*** Block opens ***

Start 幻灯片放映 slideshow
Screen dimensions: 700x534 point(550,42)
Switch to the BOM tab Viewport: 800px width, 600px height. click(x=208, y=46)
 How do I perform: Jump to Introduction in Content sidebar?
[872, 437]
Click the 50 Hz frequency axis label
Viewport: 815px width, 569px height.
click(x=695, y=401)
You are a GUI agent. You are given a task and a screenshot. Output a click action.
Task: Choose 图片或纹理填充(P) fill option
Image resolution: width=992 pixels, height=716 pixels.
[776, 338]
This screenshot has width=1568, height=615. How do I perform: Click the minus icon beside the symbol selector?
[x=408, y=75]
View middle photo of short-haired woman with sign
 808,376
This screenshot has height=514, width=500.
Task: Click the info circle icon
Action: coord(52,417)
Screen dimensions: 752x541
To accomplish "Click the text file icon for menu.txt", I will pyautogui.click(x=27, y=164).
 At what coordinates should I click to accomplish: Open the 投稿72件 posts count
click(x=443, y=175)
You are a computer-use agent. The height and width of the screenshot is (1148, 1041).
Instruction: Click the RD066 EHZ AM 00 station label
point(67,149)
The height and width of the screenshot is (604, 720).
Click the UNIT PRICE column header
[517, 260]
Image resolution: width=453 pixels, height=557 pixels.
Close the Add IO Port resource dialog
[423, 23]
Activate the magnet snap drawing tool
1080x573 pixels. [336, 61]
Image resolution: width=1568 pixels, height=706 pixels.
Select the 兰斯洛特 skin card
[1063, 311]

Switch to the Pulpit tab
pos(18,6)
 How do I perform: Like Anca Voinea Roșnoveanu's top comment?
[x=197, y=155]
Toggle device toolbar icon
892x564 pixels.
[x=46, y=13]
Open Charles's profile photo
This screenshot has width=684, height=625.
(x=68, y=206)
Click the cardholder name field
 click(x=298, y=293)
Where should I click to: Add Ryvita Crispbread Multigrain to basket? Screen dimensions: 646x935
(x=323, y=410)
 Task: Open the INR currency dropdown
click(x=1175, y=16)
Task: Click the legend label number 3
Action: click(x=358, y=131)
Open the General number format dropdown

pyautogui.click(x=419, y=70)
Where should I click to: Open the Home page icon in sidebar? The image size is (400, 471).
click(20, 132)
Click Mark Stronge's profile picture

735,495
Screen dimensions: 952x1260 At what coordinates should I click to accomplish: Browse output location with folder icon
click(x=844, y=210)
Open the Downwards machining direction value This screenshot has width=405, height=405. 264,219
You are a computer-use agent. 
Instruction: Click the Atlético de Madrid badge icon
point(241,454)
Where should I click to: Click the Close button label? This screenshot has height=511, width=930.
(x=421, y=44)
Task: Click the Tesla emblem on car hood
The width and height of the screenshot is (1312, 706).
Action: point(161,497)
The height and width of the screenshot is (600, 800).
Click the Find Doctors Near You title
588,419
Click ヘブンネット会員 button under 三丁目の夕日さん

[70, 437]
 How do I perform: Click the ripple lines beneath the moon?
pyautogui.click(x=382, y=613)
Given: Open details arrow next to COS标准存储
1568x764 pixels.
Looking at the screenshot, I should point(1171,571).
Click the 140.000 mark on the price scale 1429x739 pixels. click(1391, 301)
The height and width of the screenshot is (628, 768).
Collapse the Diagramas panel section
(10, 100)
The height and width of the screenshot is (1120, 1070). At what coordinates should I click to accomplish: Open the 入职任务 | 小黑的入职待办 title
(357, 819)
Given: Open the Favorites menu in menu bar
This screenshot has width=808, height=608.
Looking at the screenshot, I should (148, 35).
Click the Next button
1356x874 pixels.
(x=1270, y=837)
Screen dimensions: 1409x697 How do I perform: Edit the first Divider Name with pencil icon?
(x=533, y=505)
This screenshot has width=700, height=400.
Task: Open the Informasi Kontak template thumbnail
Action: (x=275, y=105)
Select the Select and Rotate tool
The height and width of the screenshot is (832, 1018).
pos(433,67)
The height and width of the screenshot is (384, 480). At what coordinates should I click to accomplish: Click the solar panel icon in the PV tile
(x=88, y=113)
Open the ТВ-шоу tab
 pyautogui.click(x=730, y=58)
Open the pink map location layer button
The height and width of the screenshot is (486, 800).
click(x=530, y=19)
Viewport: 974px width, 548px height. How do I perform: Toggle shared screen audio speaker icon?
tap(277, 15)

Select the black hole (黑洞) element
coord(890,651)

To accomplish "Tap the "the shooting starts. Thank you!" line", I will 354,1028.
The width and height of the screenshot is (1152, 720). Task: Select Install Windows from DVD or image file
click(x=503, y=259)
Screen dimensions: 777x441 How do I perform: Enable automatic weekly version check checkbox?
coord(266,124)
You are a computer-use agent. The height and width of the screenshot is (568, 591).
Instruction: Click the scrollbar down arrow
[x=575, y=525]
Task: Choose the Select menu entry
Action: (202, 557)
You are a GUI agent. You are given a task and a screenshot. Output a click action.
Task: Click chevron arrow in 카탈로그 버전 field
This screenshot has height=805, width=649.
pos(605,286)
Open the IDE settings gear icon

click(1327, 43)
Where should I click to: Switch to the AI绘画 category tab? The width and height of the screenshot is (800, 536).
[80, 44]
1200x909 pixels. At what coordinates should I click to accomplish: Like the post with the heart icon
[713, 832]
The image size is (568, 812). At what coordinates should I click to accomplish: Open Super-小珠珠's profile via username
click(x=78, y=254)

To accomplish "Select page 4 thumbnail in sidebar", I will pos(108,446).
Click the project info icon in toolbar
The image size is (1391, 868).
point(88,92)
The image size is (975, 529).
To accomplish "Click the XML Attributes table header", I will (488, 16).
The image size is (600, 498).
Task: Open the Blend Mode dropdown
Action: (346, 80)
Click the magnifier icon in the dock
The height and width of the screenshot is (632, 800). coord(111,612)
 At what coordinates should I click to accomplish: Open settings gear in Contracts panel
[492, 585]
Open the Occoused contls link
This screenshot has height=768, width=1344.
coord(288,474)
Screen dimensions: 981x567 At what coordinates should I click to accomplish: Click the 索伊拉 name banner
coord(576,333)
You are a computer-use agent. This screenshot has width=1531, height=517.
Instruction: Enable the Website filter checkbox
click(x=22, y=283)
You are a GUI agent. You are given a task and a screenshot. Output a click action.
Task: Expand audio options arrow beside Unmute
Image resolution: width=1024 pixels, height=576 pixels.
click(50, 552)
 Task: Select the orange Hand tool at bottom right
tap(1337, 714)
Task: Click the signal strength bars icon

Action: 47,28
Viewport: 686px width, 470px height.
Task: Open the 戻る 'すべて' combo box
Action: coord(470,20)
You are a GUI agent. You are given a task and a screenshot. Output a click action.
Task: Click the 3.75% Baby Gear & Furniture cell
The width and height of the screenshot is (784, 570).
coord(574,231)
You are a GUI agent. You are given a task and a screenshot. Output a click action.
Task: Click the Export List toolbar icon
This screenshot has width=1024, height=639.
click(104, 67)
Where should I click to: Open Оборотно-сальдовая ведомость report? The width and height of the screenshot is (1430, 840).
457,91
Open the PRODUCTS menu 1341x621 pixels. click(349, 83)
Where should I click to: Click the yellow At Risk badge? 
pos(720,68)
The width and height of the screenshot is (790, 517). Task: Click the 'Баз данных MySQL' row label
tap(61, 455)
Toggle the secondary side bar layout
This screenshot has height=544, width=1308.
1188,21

*** Block closes ***

### Task requirements:
Give every record again, exactly as it appears.

### Answer box:
Start 幻灯片放映 slideshow
Screen dimensions: 700x534 point(550,42)
Switch to the BOM tab Viewport: 800px width, 600px height. click(x=208, y=46)
 How do I perform: Jump to Introduction in Content sidebar?
[872, 437]
Click the 50 Hz frequency axis label
Viewport: 815px width, 569px height.
click(x=695, y=401)
You are a GUI agent. You are given a task and a screenshot. Output a click action.
Task: Choose 图片或纹理填充(P) fill option
Image resolution: width=992 pixels, height=716 pixels.
[776, 338]
This screenshot has width=1568, height=615. How do I perform: Click the minus icon beside the symbol selector?
[x=408, y=75]
View middle photo of short-haired woman with sign
 808,376
This screenshot has height=514, width=500.
Task: Click the info circle icon
Action: coord(52,417)
Screen dimensions: 752x541
To accomplish "Click the text file icon for menu.txt", I will pyautogui.click(x=27, y=164).
 At what coordinates should I click to accomplish: Open the 投稿72件 posts count
click(x=443, y=175)
You are a computer-use agent. The height and width of the screenshot is (1148, 1041).
Instruction: Click the RD066 EHZ AM 00 station label
point(67,149)
The height and width of the screenshot is (604, 720).
Click the UNIT PRICE column header
[517, 260]
Image resolution: width=453 pixels, height=557 pixels.
Close the Add IO Port resource dialog
[423, 23]
Activate the magnet snap drawing tool
1080x573 pixels. [336, 61]
Image resolution: width=1568 pixels, height=706 pixels.
Select the 兰斯洛特 skin card
[1063, 311]

Switch to the Pulpit tab
pos(18,6)
 How do I perform: Like Anca Voinea Roșnoveanu's top comment?
[x=197, y=155]
Toggle device toolbar icon
892x564 pixels.
[x=46, y=13]
Open Charles's profile photo
This screenshot has width=684, height=625.
(x=68, y=206)
Click the cardholder name field
 click(x=298, y=293)
Where should I click to: Add Ryvita Crispbread Multigrain to basket? Screen dimensions: 646x935
(x=323, y=410)
 Task: Open the INR currency dropdown
click(x=1175, y=16)
Task: Click the legend label number 3
Action: click(x=358, y=131)
Open the General number format dropdown

pyautogui.click(x=419, y=70)
Where should I click to: Open the Home page icon in sidebar? The image size is (400, 471).
click(20, 132)
Click Mark Stronge's profile picture

735,495
Screen dimensions: 952x1260 At what coordinates should I click to accomplish: Browse output location with folder icon
click(x=844, y=210)
Open the Downwards machining direction value This screenshot has width=405, height=405. 264,219
You are a computer-use agent. 
Instruction: Click the Atlético de Madrid badge icon
point(241,454)
Where should I click to: Click the Close button label? This screenshot has height=511, width=930.
(x=421, y=44)
Task: Click the Tesla emblem on car hood
The width and height of the screenshot is (1312, 706).
Action: point(161,497)
The height and width of the screenshot is (600, 800).
Click the Find Doctors Near You title
588,419
Click ヘブンネット会員 button under 三丁目の夕日さん

[70, 437]
 How do I perform: Click the ripple lines beneath the moon?
pyautogui.click(x=382, y=613)
Given: Open details arrow next to COS标准存储
1568x764 pixels.
Looking at the screenshot, I should point(1171,571).
Click the 140.000 mark on the price scale 1429x739 pixels. click(1391, 301)
The height and width of the screenshot is (628, 768).
Collapse the Diagramas panel section
(10, 100)
The height and width of the screenshot is (1120, 1070). At what coordinates should I click to accomplish: Open the 入职任务 | 小黑的入职待办 title
(357, 819)
Given: Open the Favorites menu in menu bar
This screenshot has width=808, height=608.
Looking at the screenshot, I should (148, 35).
Click the Next button
1356x874 pixels.
(x=1270, y=837)
Screen dimensions: 1409x697 How do I perform: Edit the first Divider Name with pencil icon?
(x=533, y=505)
This screenshot has width=700, height=400.
Task: Open the Informasi Kontak template thumbnail
Action: (x=275, y=105)
Select the Select and Rotate tool
The height and width of the screenshot is (832, 1018).
pos(433,67)
The height and width of the screenshot is (384, 480). At what coordinates should I click to accomplish: Click the solar panel icon in the PV tile
(x=88, y=113)
Open the ТВ-шоу tab
 pyautogui.click(x=730, y=58)
Open the pink map location layer button
The height and width of the screenshot is (486, 800).
click(x=530, y=19)
Viewport: 974px width, 548px height. How do I perform: Toggle shared screen audio speaker icon?
tap(277, 15)

Select the black hole (黑洞) element
coord(890,651)

To accomplish "Tap the "the shooting starts. Thank you!" line", I will 354,1028.
The width and height of the screenshot is (1152, 720). Task: Select Install Windows from DVD or image file
click(x=503, y=259)
Screen dimensions: 777x441 How do I perform: Enable automatic weekly version check checkbox?
coord(266,124)
You are a computer-use agent. The height and width of the screenshot is (568, 591).
Instruction: Click the scrollbar down arrow
[x=575, y=525]
Task: Choose the Select menu entry
Action: (202, 557)
You are a GUI agent. You are given a task and a screenshot. Output a click action.
Task: Click chevron arrow in 카탈로그 버전 field
This screenshot has height=805, width=649.
pos(605,286)
Open the IDE settings gear icon

click(1327, 43)
Where should I click to: Switch to the AI绘画 category tab? The width and height of the screenshot is (800, 536).
[80, 44]
1200x909 pixels. At what coordinates should I click to accomplish: Like the post with the heart icon
[713, 832]
The image size is (568, 812). At what coordinates should I click to accomplish: Open Super-小珠珠's profile via username
click(x=78, y=254)

To accomplish "Select page 4 thumbnail in sidebar", I will pos(108,446).
Click the project info icon in toolbar
The image size is (1391, 868).
point(88,92)
The image size is (975, 529).
To accomplish "Click the XML Attributes table header", I will (488, 16).
The image size is (600, 498).
Task: Open the Blend Mode dropdown
Action: (346, 80)
Click the magnifier icon in the dock
The height and width of the screenshot is (632, 800). coord(111,612)
 At what coordinates should I click to accomplish: Open settings gear in Contracts panel
[492, 585]
Open the Occoused contls link
This screenshot has height=768, width=1344.
coord(288,474)
Screen dimensions: 981x567 At what coordinates should I click to accomplish: Click the 索伊拉 name banner
coord(576,333)
You are a computer-use agent. This screenshot has width=1531, height=517.
Instruction: Enable the Website filter checkbox
click(x=22, y=283)
You are a GUI agent. You are given a task and a screenshot. Output a click action.
Task: Expand audio options arrow beside Unmute
Image resolution: width=1024 pixels, height=576 pixels.
click(50, 552)
 Task: Select the orange Hand tool at bottom right
tap(1337, 714)
Task: Click the signal strength bars icon

Action: 47,28
Viewport: 686px width, 470px height.
Task: Open the 戻る 'すべて' combo box
Action: coord(470,20)
You are a GUI agent. You are given a task and a screenshot. Output a click action.
Task: Click the 3.75% Baby Gear & Furniture cell
The width and height of the screenshot is (784, 570).
coord(574,231)
You are a GUI agent. You are given a task and a screenshot. Output a click action.
Task: Click the Export List toolbar icon
This screenshot has width=1024, height=639.
click(104, 67)
Where should I click to: Open Оборотно-сальдовая ведомость report? The width and height of the screenshot is (1430, 840).
457,91
Open the PRODUCTS menu 1341x621 pixels. click(349, 83)
Where should I click to: Click the yellow At Risk badge? 
pos(720,68)
The width and height of the screenshot is (790, 517). Task: Click the 'Баз данных MySQL' row label
tap(61, 455)
Toggle the secondary side bar layout
This screenshot has height=544, width=1308.
1188,21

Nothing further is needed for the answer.